◆ **Exercise**:
Report every line of the records beneath this task that holds the string "target".

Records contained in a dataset
======

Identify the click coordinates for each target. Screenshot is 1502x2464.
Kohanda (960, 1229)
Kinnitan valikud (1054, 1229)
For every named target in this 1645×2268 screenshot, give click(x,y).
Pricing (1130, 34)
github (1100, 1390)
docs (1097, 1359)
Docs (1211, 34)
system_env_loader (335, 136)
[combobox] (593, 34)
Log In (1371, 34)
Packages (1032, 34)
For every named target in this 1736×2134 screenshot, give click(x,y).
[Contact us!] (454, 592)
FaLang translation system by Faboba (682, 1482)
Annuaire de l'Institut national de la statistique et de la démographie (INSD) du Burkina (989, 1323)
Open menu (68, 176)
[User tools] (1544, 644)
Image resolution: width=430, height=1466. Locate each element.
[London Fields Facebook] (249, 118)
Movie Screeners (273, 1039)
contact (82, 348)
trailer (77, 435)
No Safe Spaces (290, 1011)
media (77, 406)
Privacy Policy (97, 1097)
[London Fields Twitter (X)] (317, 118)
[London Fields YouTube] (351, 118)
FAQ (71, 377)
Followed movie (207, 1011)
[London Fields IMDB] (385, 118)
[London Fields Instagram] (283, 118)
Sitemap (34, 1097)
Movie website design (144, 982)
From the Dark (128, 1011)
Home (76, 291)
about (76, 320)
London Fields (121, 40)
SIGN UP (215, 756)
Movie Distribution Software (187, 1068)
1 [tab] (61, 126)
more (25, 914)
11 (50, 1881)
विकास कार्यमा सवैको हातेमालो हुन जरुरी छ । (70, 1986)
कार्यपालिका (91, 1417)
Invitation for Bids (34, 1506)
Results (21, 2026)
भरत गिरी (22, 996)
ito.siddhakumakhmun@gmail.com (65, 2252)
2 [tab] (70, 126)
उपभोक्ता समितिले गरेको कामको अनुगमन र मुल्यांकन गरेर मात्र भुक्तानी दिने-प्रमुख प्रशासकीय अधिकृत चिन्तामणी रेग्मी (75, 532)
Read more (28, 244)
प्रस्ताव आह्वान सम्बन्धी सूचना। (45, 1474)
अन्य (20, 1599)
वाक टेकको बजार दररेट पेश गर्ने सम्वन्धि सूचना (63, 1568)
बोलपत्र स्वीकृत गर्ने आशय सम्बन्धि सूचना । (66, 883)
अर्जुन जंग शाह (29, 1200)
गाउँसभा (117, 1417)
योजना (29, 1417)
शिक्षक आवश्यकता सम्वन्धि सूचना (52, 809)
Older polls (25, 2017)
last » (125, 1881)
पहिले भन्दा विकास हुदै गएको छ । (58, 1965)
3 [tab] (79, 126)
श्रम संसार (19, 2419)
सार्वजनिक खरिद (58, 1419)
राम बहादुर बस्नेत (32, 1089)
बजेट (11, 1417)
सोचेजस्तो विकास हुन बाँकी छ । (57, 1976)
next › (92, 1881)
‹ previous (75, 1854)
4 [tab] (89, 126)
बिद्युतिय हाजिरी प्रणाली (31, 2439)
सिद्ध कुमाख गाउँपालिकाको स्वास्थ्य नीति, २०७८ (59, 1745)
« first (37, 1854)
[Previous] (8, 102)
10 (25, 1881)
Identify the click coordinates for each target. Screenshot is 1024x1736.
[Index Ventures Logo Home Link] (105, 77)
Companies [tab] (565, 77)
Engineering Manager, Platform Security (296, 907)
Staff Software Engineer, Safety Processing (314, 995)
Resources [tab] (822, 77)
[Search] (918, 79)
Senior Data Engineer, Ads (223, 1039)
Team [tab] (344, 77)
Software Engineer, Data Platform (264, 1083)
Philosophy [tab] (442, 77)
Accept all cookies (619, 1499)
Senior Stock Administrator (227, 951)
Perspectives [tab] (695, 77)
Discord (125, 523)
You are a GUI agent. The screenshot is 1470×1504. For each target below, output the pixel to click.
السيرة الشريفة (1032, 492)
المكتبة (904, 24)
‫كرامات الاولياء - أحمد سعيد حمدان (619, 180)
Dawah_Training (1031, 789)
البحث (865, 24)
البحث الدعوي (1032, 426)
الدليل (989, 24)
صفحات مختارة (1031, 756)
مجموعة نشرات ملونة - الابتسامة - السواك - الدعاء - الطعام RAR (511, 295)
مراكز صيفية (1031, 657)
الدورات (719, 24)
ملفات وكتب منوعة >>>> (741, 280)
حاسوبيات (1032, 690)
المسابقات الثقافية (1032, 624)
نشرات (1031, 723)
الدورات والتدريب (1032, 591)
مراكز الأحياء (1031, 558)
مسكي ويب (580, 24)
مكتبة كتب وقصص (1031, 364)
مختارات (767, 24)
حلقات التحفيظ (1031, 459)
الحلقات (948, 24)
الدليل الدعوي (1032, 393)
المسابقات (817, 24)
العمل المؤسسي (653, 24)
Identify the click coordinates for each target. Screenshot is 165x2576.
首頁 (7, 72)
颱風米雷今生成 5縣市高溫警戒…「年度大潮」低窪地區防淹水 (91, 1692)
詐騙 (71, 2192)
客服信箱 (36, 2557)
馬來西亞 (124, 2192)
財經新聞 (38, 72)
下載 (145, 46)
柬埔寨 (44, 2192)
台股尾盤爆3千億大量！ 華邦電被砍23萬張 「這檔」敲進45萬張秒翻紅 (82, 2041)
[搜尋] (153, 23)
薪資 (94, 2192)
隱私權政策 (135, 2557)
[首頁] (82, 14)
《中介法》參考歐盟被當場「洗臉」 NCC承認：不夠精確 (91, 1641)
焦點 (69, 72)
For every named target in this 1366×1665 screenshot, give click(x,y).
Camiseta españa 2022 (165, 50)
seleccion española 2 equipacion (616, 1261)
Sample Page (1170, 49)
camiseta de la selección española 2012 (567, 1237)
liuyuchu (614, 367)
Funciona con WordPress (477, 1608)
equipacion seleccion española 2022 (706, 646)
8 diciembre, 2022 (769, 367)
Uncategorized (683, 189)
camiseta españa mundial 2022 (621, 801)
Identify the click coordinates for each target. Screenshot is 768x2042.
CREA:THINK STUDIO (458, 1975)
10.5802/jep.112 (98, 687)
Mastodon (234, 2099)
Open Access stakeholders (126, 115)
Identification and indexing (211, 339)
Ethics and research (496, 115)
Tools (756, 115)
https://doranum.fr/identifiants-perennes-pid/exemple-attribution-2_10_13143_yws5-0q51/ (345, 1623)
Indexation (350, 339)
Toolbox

======

◆ **Exercise solution**:
Identify the click coordinates for each target. Screenshot is 1502x2464.
For every named target in this 1645×2268 screenshot, give click(x,y).
For every named target in this 1736×2134 screenshot, give click(x,y).
Identify the click coordinates for each target. Screenshot is 1024x1736.
You are a GUI agent. The screenshot is 1470×1504. For each target below, output the pixel to click.
Identify the click coordinates for each target. Screenshot is 165x2576.
For every named target in this 1366×1665 screenshot, give click(x,y).
Identify the click coordinates for each target. Screenshot is 768x2042.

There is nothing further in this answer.